KABUL, AFGHANISTAN, March 23, 2007 -- The men of Col. Fayyaz's Mobile Detection Labs gleefully set out their tools -- hammers, drills, flashlights, mirrors -- anything to quickly gut and expose the innards of a car.
His men have hacked more than 700 pounds of opium and heroin out of Afghan cars and trucks in the past year. They've had some luck at this checkpoint at the southern entrance to Afghanistan's capital
"We captured 47, 65, 100 kilo loads right here," says Fayyaz, bumming a cigarette from a reporter.
A few meaningless battles in an unwinnable war, Gen. Kemal Sadat, Afghanistan's embattled drug czar, calls those catches. Last year alone, Afghanistan produced 4,500 tons of opium, which is processed into heroin.
More than 90 percent of the world's heroin starts as a seed on an Afghan farm. And, at least locally, the proceeds go to arming the Taliban, says Sadat. Over the past three years, his men, officers like the potbellied Fayyaz, have captured and destroyed only 100 tons of the stuff.
Several tons of it are kept beneath Sadat's office behind a triple padlocked cage.
Like a Band-Aid on a Bullet Wound
At the checkpoint, the sleet's coming down sideways. And Fayyaz's men rummage through each car that comes by. Sometimes, Ursullah, the German shepherd who only understands German commands, is dragged out to inspect the cars.
The agents of the Mobile Detection Laboratories are trained by British customs officials. Nicki Piper, a blond agent who is huddled in her coat, is one of them. "It really boils down to luck if they find anything. There are so many ways to smuggle narcotics in the country."

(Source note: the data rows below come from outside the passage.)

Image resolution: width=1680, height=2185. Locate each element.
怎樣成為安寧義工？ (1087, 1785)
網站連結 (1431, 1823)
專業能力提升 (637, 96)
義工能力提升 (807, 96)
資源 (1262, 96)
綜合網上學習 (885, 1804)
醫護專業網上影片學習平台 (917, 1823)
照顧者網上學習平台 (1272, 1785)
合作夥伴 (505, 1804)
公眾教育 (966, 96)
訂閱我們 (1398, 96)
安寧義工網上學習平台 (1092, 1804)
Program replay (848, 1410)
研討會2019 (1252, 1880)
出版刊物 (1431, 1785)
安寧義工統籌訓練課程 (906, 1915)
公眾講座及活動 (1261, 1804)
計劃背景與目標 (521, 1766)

The weather and this country's rugged geography played a huge role in helping Afghans eject the forces from some of history's greatest empires, from the Mongols to Queen Victoria's Tommies to the Soviets. But this time, Afghanistan is being defeated by geography and weather.

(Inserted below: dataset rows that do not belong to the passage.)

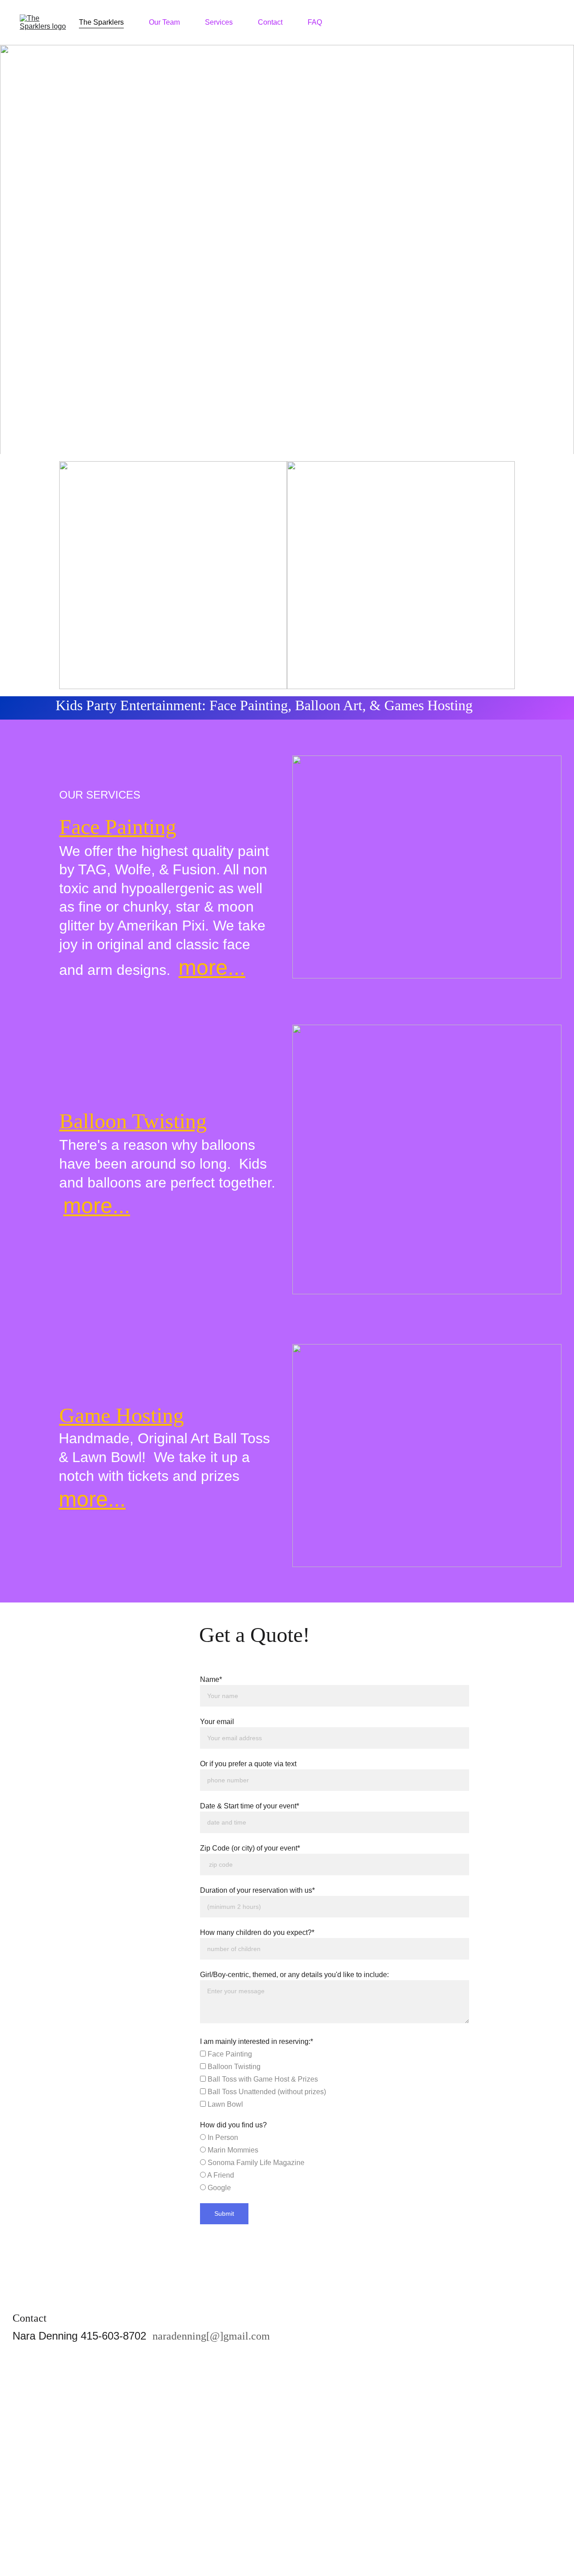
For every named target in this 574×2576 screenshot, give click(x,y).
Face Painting (117, 826)
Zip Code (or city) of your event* (250, 1848)
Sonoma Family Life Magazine (255, 2162)
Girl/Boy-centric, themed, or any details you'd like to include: (294, 1974)
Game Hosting (121, 1415)
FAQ (315, 22)
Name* (211, 1679)
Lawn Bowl (224, 2104)
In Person (222, 2137)
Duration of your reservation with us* (257, 1890)
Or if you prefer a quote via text (248, 1764)
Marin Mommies (232, 2150)
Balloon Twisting (133, 1121)
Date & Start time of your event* (249, 1806)
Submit (224, 2213)
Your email (217, 1721)
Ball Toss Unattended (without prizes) (266, 2092)
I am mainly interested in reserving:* (256, 2041)
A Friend (220, 2175)
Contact (270, 22)
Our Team (164, 22)
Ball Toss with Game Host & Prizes (262, 2079)
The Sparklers (101, 22)
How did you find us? (233, 2125)
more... (211, 967)
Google (218, 2188)
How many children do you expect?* (257, 1932)
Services (219, 22)
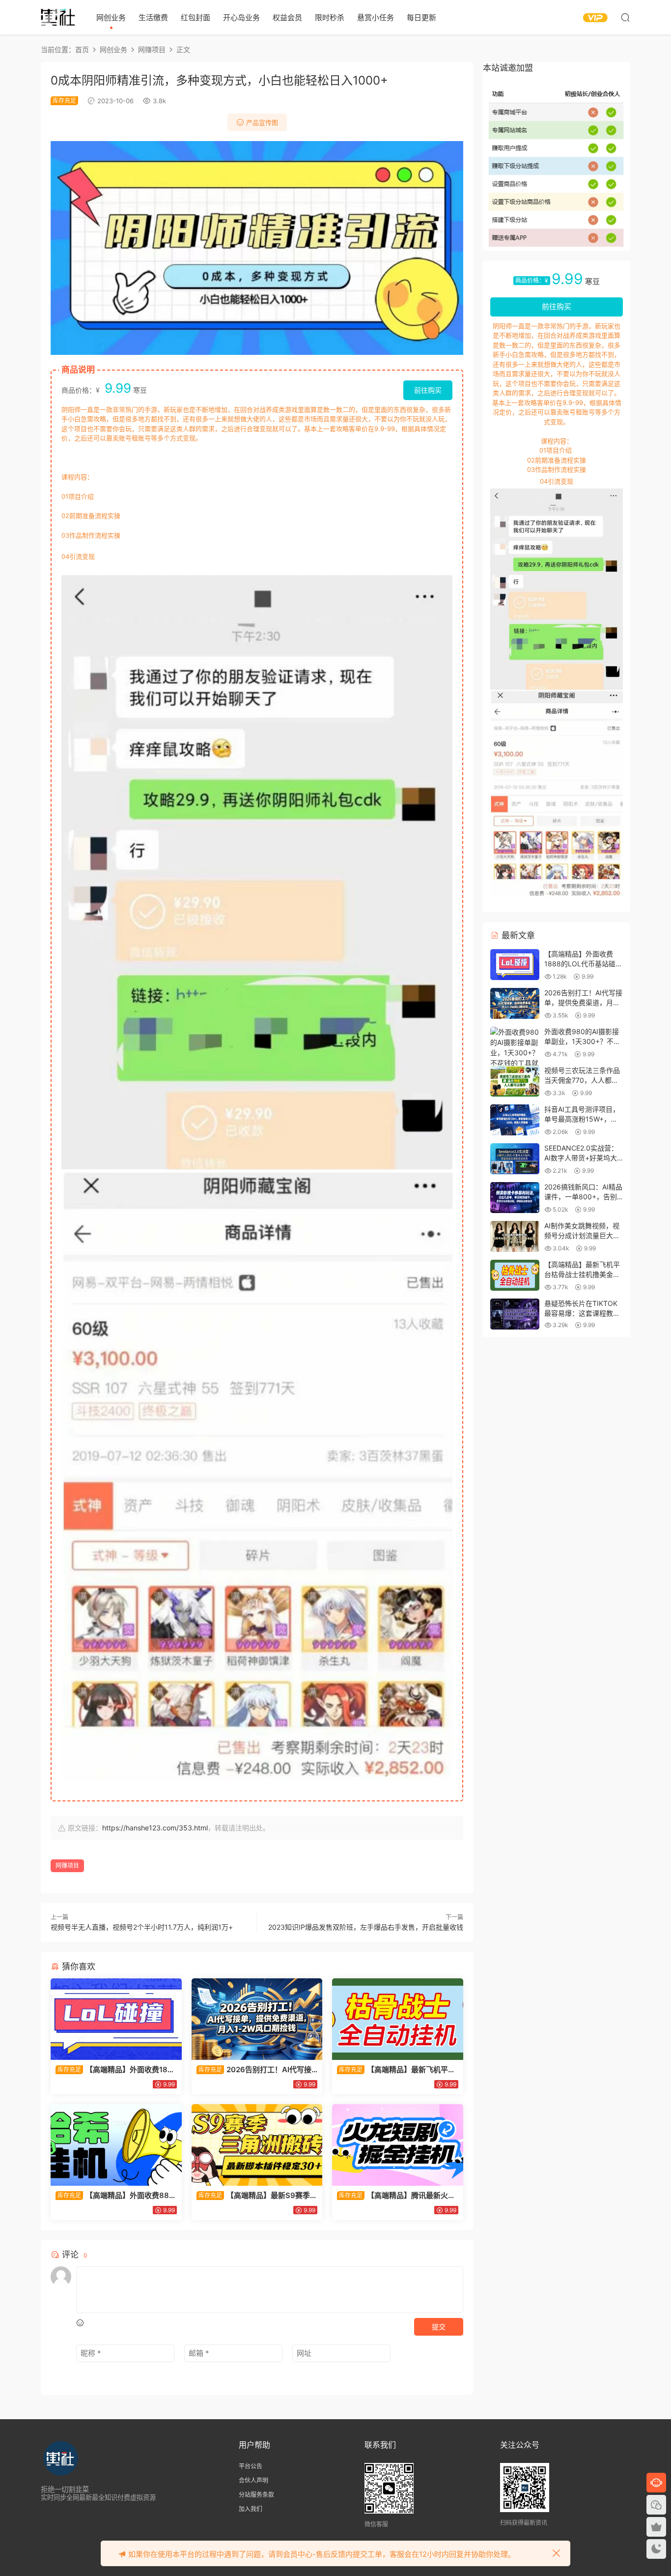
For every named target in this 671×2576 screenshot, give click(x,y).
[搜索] (625, 17)
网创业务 (111, 17)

That defeat is etched on Kemal Sadat's face. His brush mustache and hair are dyed. The white creeping out from the roots seems to show that he's given up on maintaining the illusion of youth.
Afghanistan's drug czar's office is in one of the Soviet-style buildings that survived the weather and 30 years of war, clumped onto the Interior Ministry compound. Plaques line the mantel behind his desk like a series of taxidermied hunting trophies. There's one from the U.S. Department of Defense, another from the Drug Enforcement Agency.
He would have had a fair fight in the war against the country's booming narcotics trade if his own government ministers, his bosses, weren't in the thick of it. "The corruption goes top to bottom," he says.
The politicians boast huge compounds and security details, the manicured green laws of imported grass in their yards (including volleyball nets, which are surprisingly popular in Afghanistan), plush French furniture -- much of it paid for by smoothing over the drug trade.
A Living Wage, at Least in Afghanistan
Here's how it works: Narcotics smugglers pay farmers upfront to plant poppies, and even supply the seeds. Farmers receive about $75 an acre for their toil -- about 10 times the amount they'd get for wheat. It's about what Fayyaz's men, in their baggy uniforms and laceless boots, make in a month.
The farmers reap the poppy, then hand it over to the Taliban-affiliated drug smugglers. They swap the drugs with Afghanistan's warlords for pickups, surplus weapons, explosives and whatever else is sitting in stores fattened by the U.S. campaign against the Taliban.
The government ministers ease the export of the drugs to Iran or Pakistan for a slice of the profits. The higher ups get rich, the farmers feed their families and the Taliban has all the weapons it needs to fuel its insurgency -- and in the process wins the hearts and minds of farmers
Those small salaries mean big business for Afghanistan. The poppy trade accounts for 52 percent of the country's gross domestic product.
The tactic Sadat and the Afghan Interior Ministry have used to try to slow the trade is eradication -- uprooting the fields and urging farmers to grow other crops. Sadat admits, "This policy is not good. It turns the farmers against us. The Taliban says, 'Look, the government prevents you from growing poppy, but we will let you, who do you think you should support?"
The London-based think-tank the Senlis Council argues that the key to stabilizing Afghanistan is stopping the poppy trade. And the best way to do that is not to burn, slash, uproot or poison crops, but to license the cultivation of poppies by farmers for medicine -- the key ingredient in codeine and morphine.
Sadat agrees. It would probably work better, but the eradication of poppy, the scourge of Afghanistan, is written into the constitution. To license poppy, he says, the constitution must be change. Certainly, he says, the country's drug czar can't change that. And definitely not when ministers in his own government are taking part of the cut.
So for now, the best he can do is keep sending Fayyaz' men out to the gates of Kabul to gut open cars, and hope they get lucky.